_What you are asked to do_.
Among the entries below, find the line with "October 2019 (427, 1096)", then quote it and each following line up to and including the line with "Privacy Policy (310, 2436)", and nothing else.

Saved entries:
□ □ □ □ □ □ □

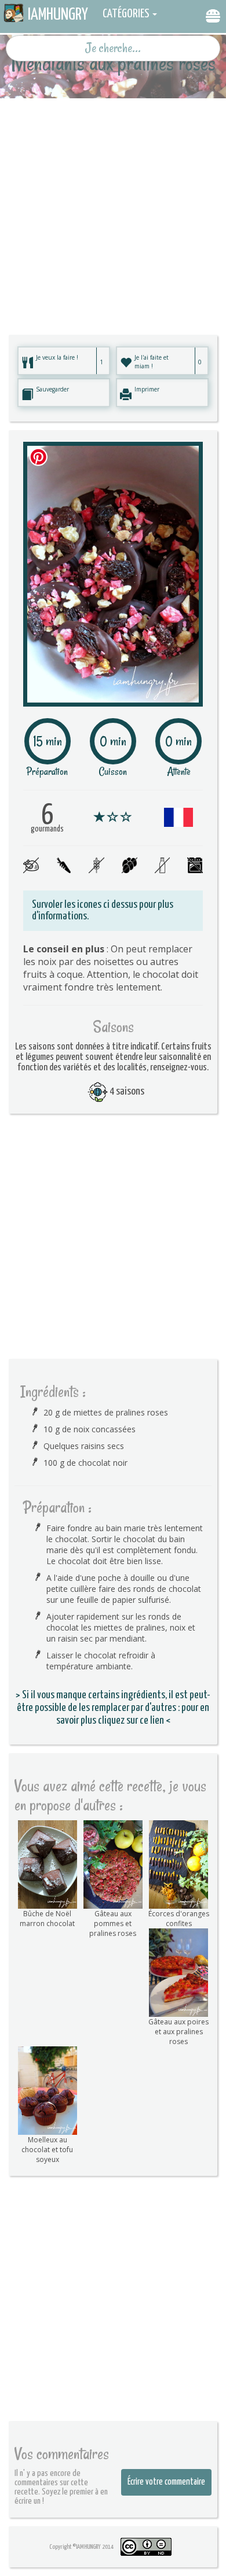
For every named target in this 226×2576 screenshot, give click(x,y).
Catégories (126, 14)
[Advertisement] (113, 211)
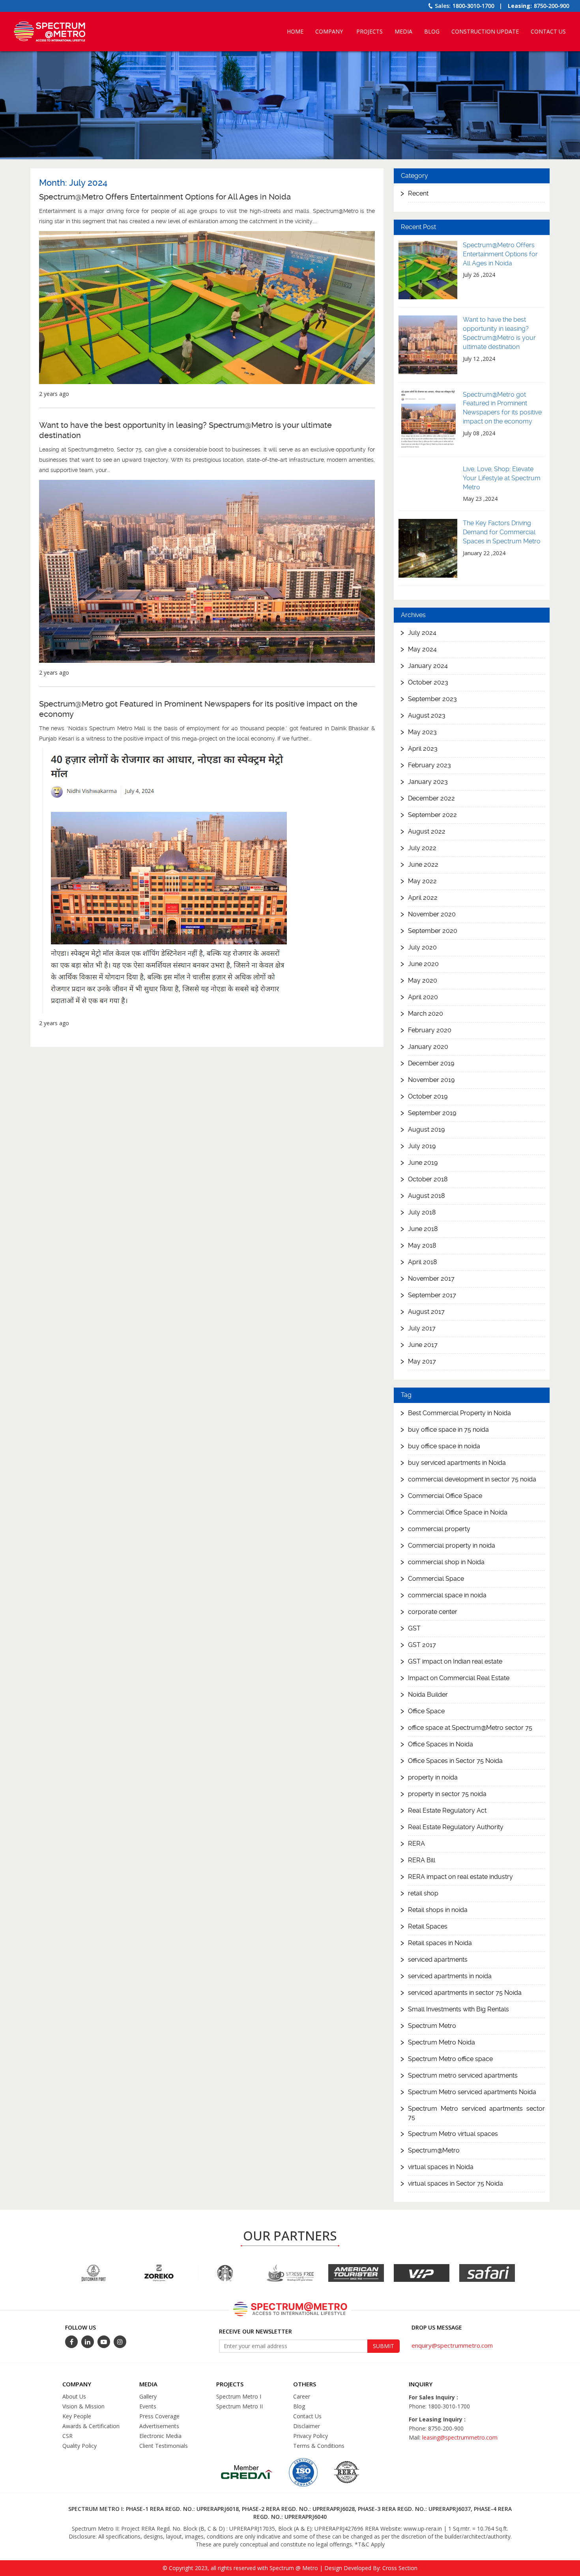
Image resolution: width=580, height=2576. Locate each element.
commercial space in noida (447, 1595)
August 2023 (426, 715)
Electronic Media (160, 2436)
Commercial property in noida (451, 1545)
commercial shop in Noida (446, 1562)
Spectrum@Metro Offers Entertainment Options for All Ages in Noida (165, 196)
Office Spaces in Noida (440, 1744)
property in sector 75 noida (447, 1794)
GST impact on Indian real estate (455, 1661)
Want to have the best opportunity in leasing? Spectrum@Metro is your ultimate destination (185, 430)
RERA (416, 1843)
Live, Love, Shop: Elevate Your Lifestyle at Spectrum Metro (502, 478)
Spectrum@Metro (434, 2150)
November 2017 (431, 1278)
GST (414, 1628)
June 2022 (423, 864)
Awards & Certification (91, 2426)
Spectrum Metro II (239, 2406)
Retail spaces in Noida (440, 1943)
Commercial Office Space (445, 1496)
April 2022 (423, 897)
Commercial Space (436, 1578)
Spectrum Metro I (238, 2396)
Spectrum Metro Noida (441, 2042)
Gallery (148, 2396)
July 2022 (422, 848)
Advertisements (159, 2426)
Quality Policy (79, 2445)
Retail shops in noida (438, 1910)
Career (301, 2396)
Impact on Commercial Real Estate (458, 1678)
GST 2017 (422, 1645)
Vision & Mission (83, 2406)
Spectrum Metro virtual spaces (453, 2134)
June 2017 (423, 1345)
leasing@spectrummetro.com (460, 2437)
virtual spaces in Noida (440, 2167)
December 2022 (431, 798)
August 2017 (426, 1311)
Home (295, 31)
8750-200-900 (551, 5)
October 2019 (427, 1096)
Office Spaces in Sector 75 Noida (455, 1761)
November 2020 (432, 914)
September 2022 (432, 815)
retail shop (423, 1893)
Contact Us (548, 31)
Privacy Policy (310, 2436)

□ □ □ □ □ □ □

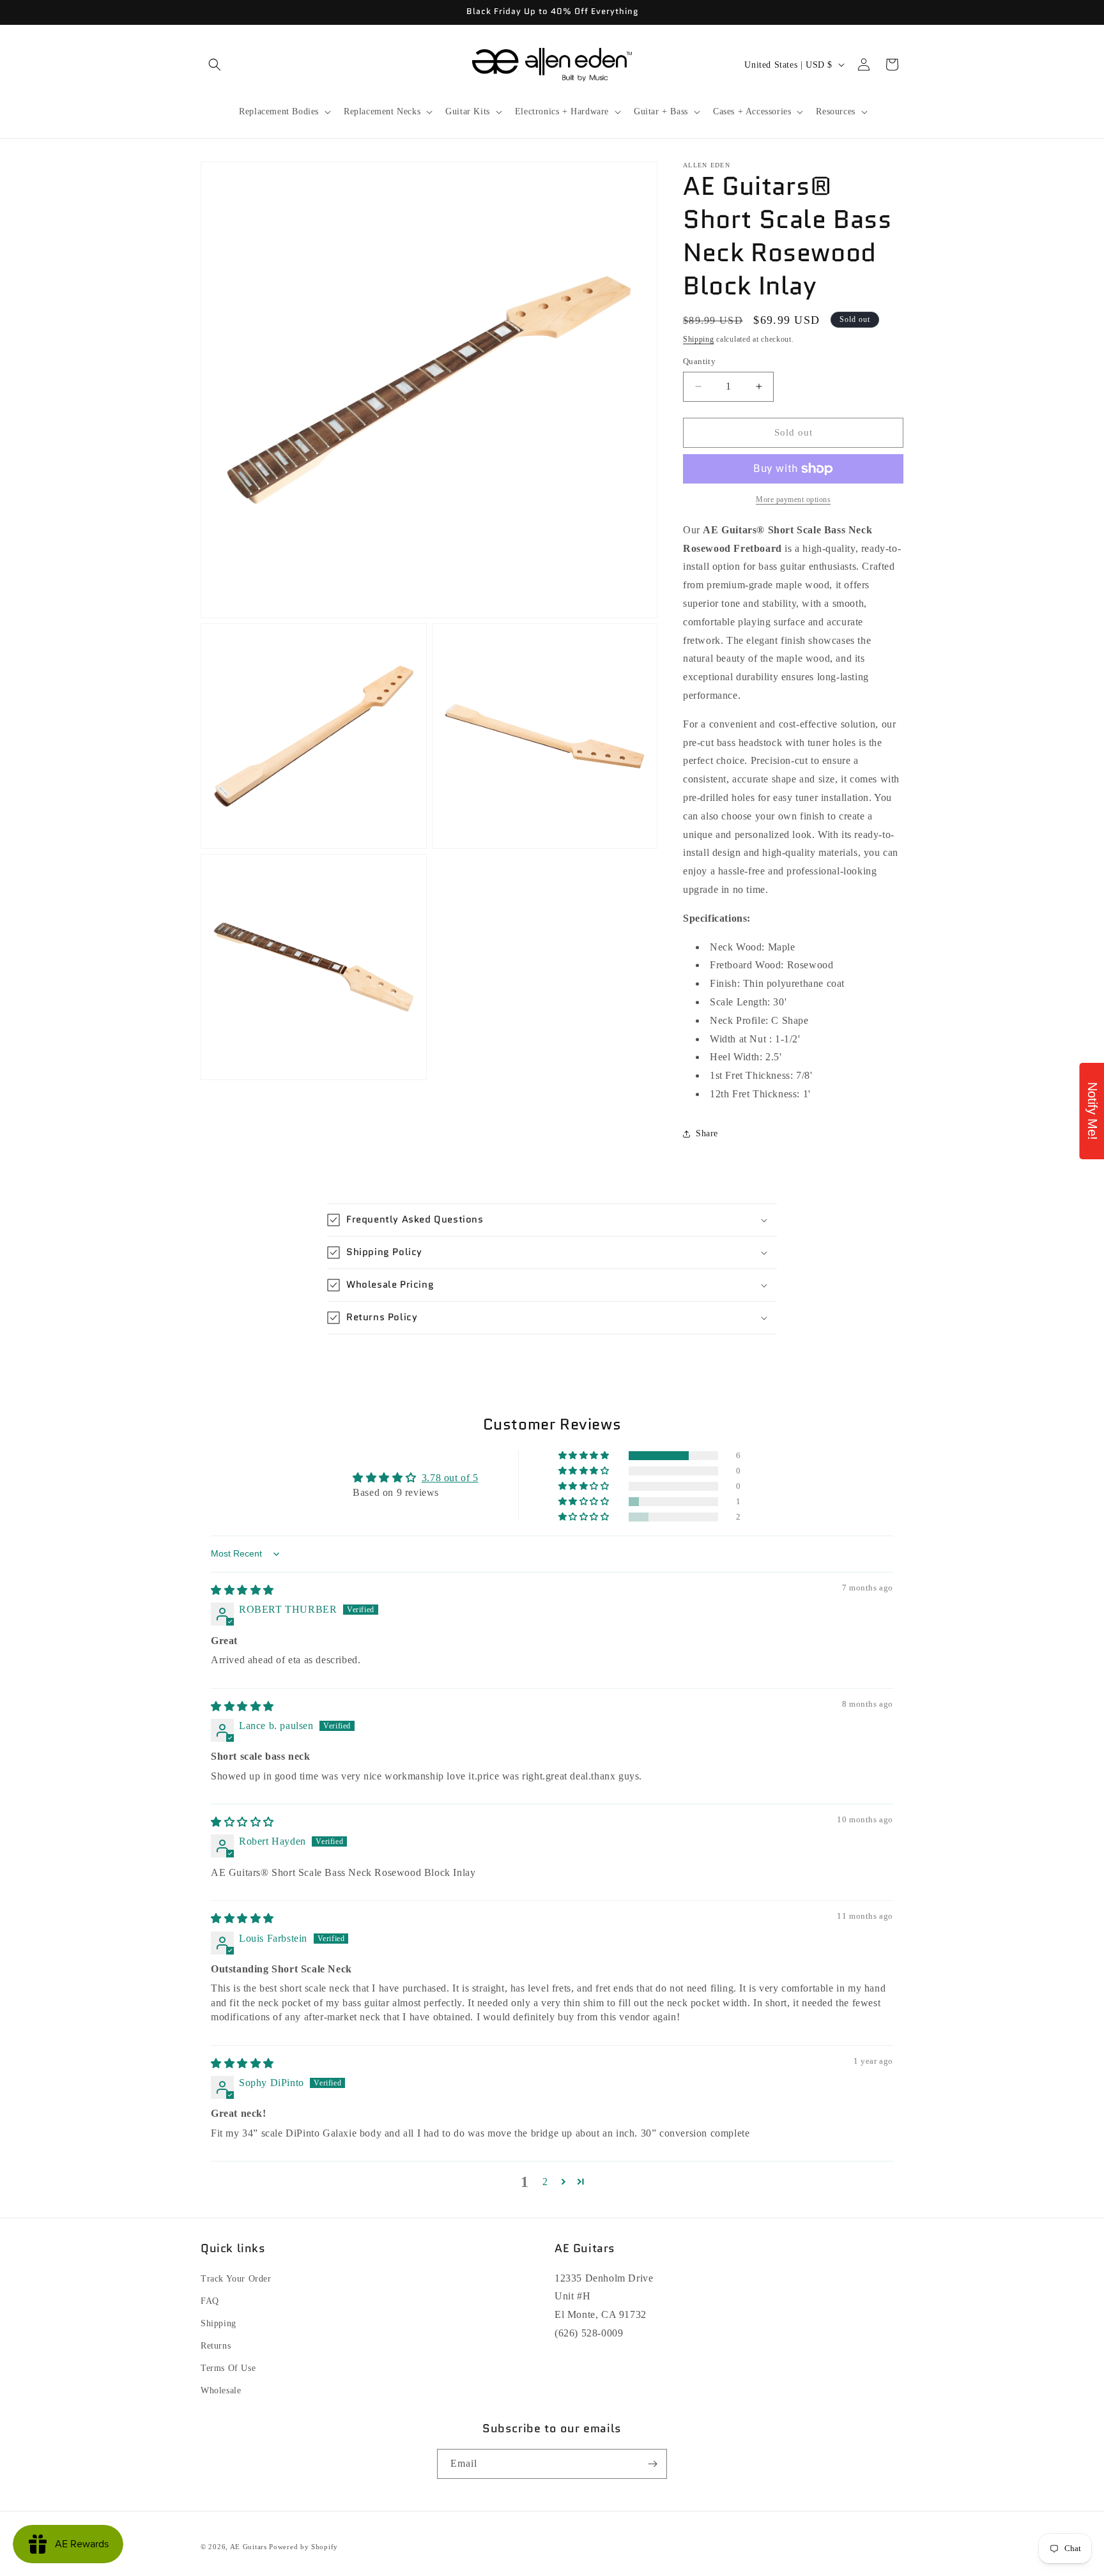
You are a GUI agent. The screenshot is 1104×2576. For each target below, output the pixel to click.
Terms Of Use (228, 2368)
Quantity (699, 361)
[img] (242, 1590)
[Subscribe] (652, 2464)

□ □ □ □ □ □ □

_Task result_.
October 2019 (427, 1096)
Office Spaces in Sector 75 Noida (455, 1761)
November 2020 (432, 914)
September 2022 (432, 815)
retail shop (423, 1893)
Contact Us (548, 31)
Privacy Policy (310, 2436)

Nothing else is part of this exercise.